Of course our first priority should be to improve public services and focus on the needs of those groups of aliens in the population with only 20% in employment. The public service being immigration control and the need being repatriation to developing mother countries in need of their drive and industry.
How come Somali born people only have an employment rate of 20%?
It can’t be still about them not being allowed to work because of their immigration status can it? That status must have been resolved by now for a majority of that community.
4. In a yearly statistic it certainly can be about their migrant status. If it *isn’t* then that’s precisely why the thinking pushed by the authors of this article is a good idea, so that we can find the real causes of inequality, not miss it behind inappropriate labels.

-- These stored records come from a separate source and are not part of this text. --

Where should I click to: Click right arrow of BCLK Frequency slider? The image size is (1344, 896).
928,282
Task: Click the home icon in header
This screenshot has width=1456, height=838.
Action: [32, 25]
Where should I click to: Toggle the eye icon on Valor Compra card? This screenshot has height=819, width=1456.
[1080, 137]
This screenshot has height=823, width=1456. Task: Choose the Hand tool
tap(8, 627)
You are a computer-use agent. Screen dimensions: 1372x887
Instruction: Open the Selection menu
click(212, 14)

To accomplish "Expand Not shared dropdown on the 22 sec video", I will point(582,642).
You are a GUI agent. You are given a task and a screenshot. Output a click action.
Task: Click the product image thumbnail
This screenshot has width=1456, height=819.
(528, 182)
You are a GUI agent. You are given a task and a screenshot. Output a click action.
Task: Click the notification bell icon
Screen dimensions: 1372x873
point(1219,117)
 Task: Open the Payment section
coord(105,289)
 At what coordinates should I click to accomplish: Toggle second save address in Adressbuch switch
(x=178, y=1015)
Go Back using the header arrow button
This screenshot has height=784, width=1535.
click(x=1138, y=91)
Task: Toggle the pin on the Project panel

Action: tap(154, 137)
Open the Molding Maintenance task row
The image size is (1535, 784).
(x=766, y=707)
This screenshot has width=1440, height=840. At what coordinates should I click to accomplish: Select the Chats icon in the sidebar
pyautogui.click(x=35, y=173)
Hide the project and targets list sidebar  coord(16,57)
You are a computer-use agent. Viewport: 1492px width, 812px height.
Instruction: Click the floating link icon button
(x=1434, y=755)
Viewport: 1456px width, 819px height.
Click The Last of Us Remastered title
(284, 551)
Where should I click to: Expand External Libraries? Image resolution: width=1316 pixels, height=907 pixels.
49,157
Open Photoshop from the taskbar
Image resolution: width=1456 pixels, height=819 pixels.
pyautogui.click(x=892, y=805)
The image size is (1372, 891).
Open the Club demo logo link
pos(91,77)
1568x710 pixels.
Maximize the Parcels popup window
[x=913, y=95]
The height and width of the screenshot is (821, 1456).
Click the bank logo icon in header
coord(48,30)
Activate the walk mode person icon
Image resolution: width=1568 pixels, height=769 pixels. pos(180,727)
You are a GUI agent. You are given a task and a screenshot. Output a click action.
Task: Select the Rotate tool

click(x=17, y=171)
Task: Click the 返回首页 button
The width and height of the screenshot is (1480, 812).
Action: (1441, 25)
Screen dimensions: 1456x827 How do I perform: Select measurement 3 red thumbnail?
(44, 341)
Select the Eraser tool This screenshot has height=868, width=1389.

As someone working driving to wharehousing and distribution centers in the last several years, I have seen how guys from West Africa put themselves out there on the industrial estates and do lots of minimum wage jobs.
Like on the security gates of these premises.
Long shifts, checking the trucks in and out.
And they (if it doesn’t seem too patronising) engage with the other workers, and you chat and get to know each other after a short while.
If people from Somalia don’t want to do these basic kinds of jobs – what are you supposed to do? Try to get them off the khat?
Well banning it might be a start.
I suspect situations are also worse regarding education and social expectations, for example, in Somalia where there is a war versus Ghana where there hasn’t been for some time.
I suspect that most Somalis who arrive here are ‘economic migrants’ in the sense ‘refugees’; most Ghanaian immigrants, particularly since about 1992, have definitely been ‘economic migrants’ in the sense of choosing to migrate for economic reasons.